▶ **Supplied text**:
== == ==

# favorite quiver



## danmc (Jun 23, 2007)

What sort of quiver do people here favor?  In particular I'm interested in what you take hunting.  Anything you've tried and not liked?

Thanks
-Dan


----------



## Al33 (Jun 23, 2007)

I like the Selway and Thunderhorn Boa quivers that attach to my longbows. Never could get used to using a back quiver. Some side quivers are OK but I much prefer the bow quivers.
Hal Rowland uses a side quiver that I think I would like. It holds the arrows separately and stationary and is attached to a sholder strap so it just hangs at the side. Easily pushed to the rear when going through brush.

I used a kwickie-Kuiver on one of my recurves for years and liked being able to take it on and off as needed with the quick release system.


----------



## frankwright (Jun 23, 2007)

Dan, I have tried most of them. I love the look and feel of a good back quiver and I have two good ones but they just do not work well with carrying a tree stand or back pack as I often do.

I have never liked the weight a bow quiver adds to a longbow but I think it actually helps the balance on a recurve. It is a very good way to carry arrows though. I bought a small, light Eagles Flight quiver and I am going to try it this season.

Hip quivers just do not work well in most of the terrain we hunt around here. It is hard to get yourself through some of the brush and briars let alone a quiver hanging on your hip. Plus they wave around when you walk.

== == ==

▶ **Data supplied**:

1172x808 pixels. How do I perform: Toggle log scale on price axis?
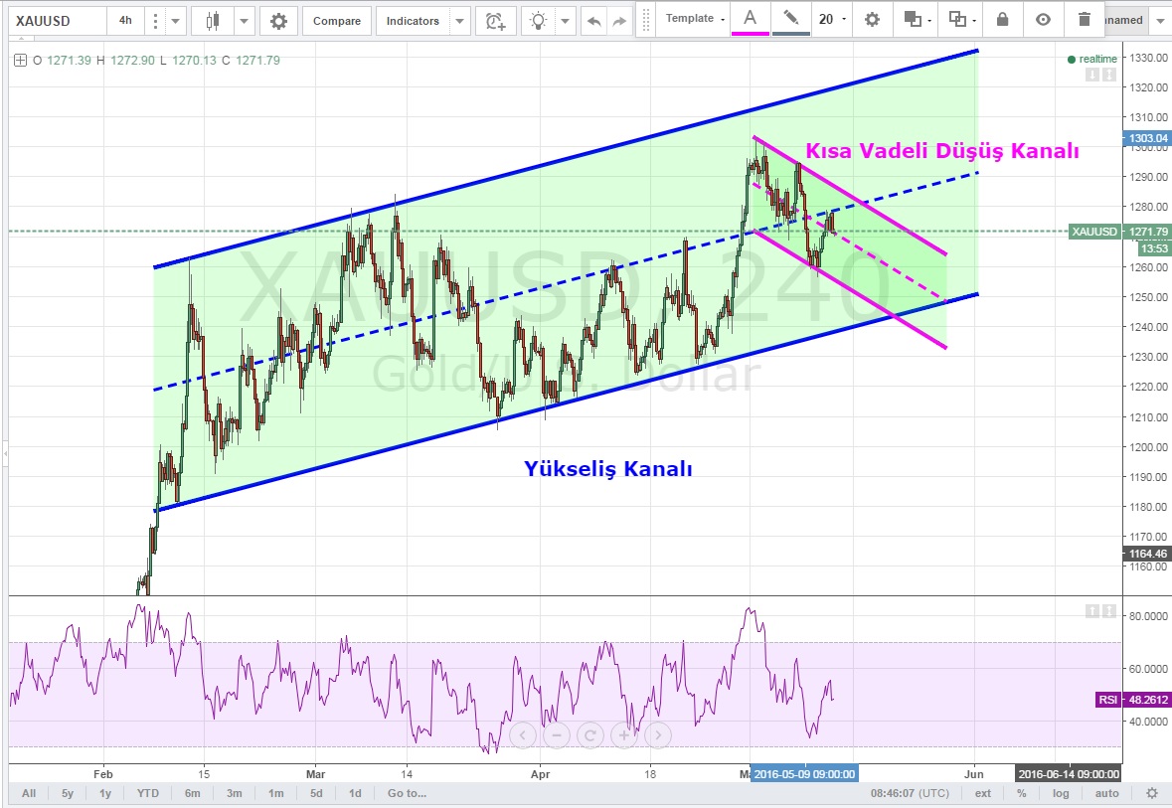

== == ==

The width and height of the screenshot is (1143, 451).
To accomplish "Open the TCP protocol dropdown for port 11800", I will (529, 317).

== == ==

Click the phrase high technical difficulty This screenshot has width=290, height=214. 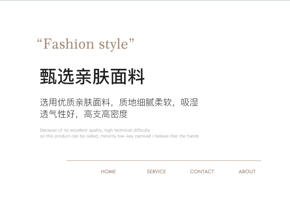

== == ==

▶ **Written instruction 1**: Rewrite the paragraph in the quiver thread that begins "I have never liked the weight" as a short bulleted list, keeping its main facts.
▶ **Written instruction 2**: Name every brand or model of quiver mentioned in the quiver thread.
▶ **Written instruction 3**: Set down the part of the quiver thread word for word, beginning at the words "I like the Selway" and stopping after "frankwright (Jun 23, 2007)".
The records stand apart from the quiver thread and are separate material.

▶ **Problem solution 1**:
- A bow quiver adds weight that the writer has never liked on a longbow.
- On a recurve, that weight seems to help the balance.
- A bow quiver is still a very good way to carry arrows.
- The writer bought a small, light Eagles Flight quiver to try this season.

▶ **Problem solution 2**:
- Selway
- Thunderhorn Boa
- kwickie-Kuiver
- Eagles Flight

▶ **Problem solution 3**:
I like the Selway and Thunderhorn Boa quivers that attach to my longbows. Never could get used to using a back quiver. Some side quivers are OK but I much prefer the bow quivers.
Hal Rowland uses a side quiver that I think I would like. It holds the arrows separately and stationary and is attached to a sholder strap so it just hangs at the side. Easily pushed to the rear when going through brush.

I used a kwickie-Kuiver on one of my recurves for years and liked being able to take it on and off as needed with the quick release system.


----------



## frankwright (Jun 23, 2007)